Note - when you save data in Matlab (using save(fileName, 'variableName')), some compression happens automatically. This leads to an interesting and surprising result. When you take each of the above variables and save them to file using Matlab's save, the file sizes in bytes become:
number_1 195
compressed1 202
compressed2 213
compressed3 219
compressed3b 222
compressed4 256
compressed5 252
On the other hand, if you create a binary file yourself using
fid = fopen('myFile.bin', 'wb');
fwrite(fid, compressed1)
fclose(fid)
It will by default write uint8, so the file sizes are 130, 17, 130, 34, 34 -- sparse arrays cannot be written in this way. It still shows the "complicated" compression having the best compression.

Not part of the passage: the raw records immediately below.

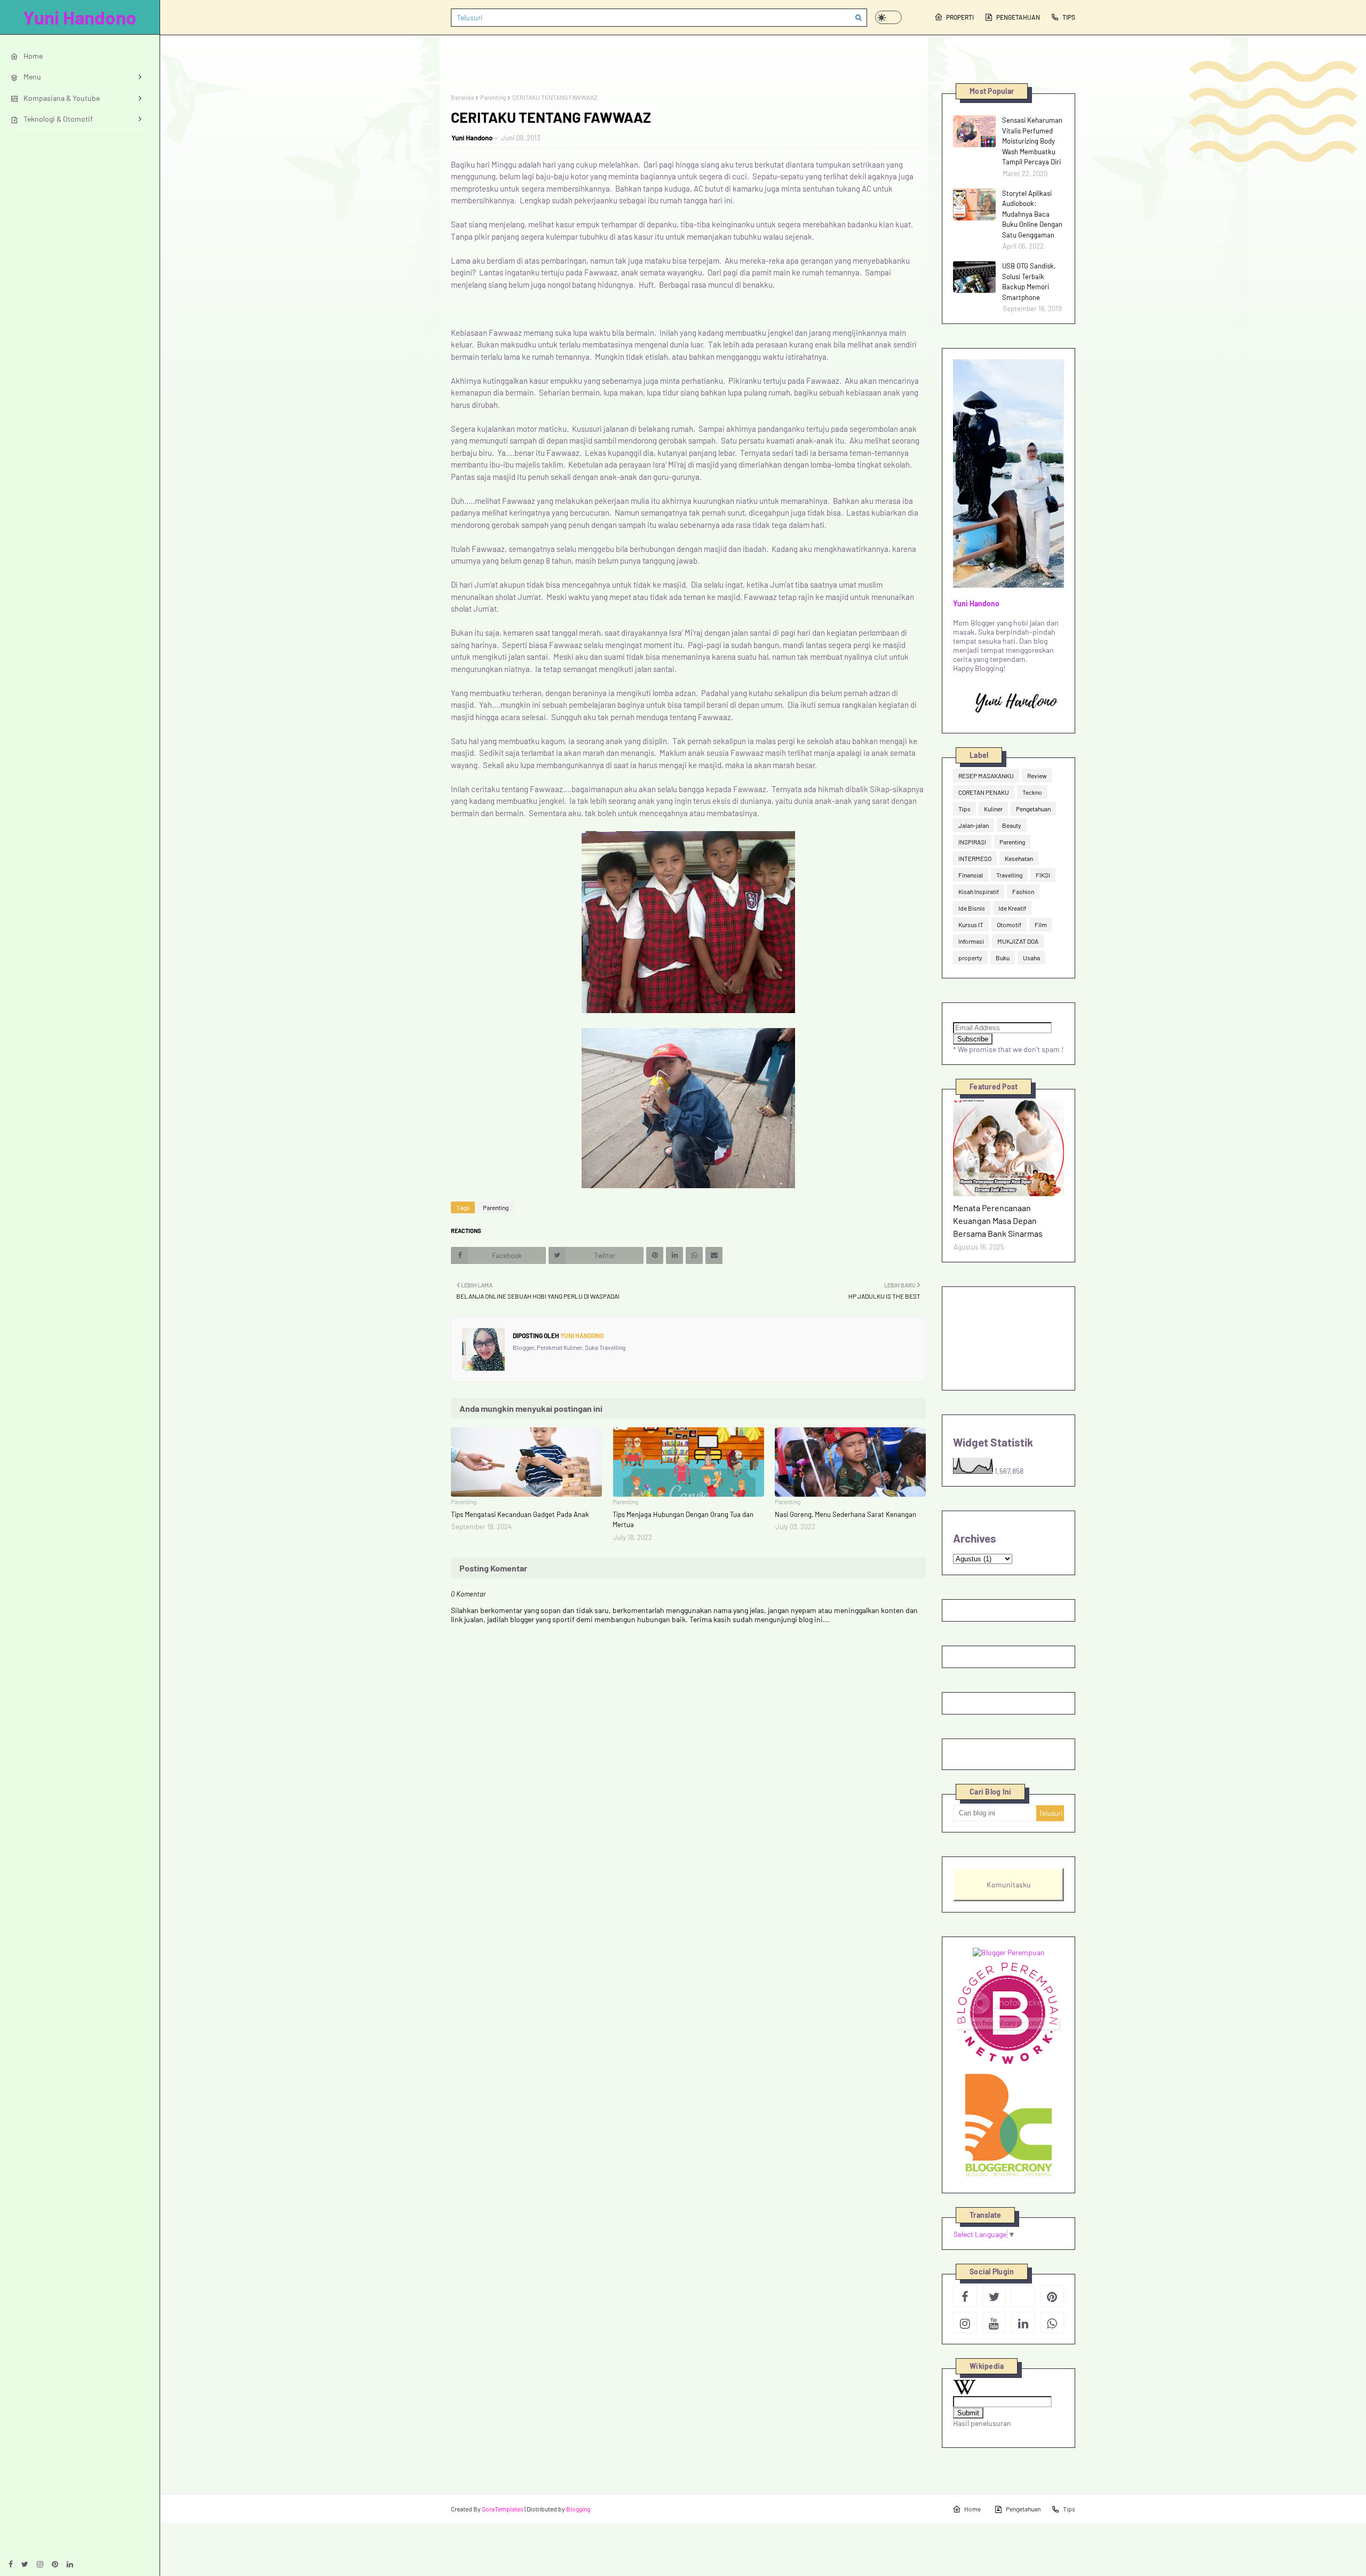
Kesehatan (1019, 858)
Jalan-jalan (973, 825)
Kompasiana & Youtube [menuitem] (61, 97)
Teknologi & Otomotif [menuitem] (58, 118)
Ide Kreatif (1012, 908)
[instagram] (40, 2564)
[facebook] (11, 2564)
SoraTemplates (502, 2508)
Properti (960, 17)
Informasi (971, 941)
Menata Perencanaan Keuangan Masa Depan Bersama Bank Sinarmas (998, 1220)
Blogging (578, 2508)
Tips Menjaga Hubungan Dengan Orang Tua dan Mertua (683, 1519)
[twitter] (24, 2564)
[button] (888, 17)
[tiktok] (1023, 2295)
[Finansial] (1008, 1148)
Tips (1068, 17)
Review (1037, 775)
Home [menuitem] (33, 55)
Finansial (970, 875)
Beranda (462, 97)
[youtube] (994, 2322)
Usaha (1031, 957)
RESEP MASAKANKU (986, 775)
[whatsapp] (1053, 2322)
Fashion (1023, 891)
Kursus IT (970, 924)
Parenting (493, 97)
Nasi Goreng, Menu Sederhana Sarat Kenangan (845, 1514)
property (970, 957)
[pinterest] (55, 2564)
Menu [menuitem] (32, 76)
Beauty (1011, 825)
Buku (1003, 957)
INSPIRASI (972, 842)
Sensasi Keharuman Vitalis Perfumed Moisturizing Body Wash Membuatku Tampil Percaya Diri (1032, 141)
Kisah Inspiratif (978, 891)
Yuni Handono (80, 17)
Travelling (1009, 875)
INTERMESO (974, 858)
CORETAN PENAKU (983, 792)
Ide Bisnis (971, 908)
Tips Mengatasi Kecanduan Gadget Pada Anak (520, 1514)
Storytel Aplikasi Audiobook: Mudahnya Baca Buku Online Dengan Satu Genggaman (1032, 214)
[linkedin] (70, 2564)
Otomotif (1009, 924)
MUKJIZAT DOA (1017, 941)
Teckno (1032, 792)
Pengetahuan (1018, 17)
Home (972, 2508)
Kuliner (993, 808)
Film (1041, 924)
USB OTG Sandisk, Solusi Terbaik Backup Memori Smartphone (1028, 282)
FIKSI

First of all, you can use the find function to get all non-zero indices of your array, instead of doing it manually. More info here: http://www.mathworks.com/help/matlab/ref/find.html
Anyways, you will need not only matrix but also the original size. So when you pass matrix into whatever, you must also pass in length(number_1). This is because matrix will not tell you how many 0s there were after the last 1. You can figure it out by subtracting the last value of matrix from the original length (there might be an off-by-one error there).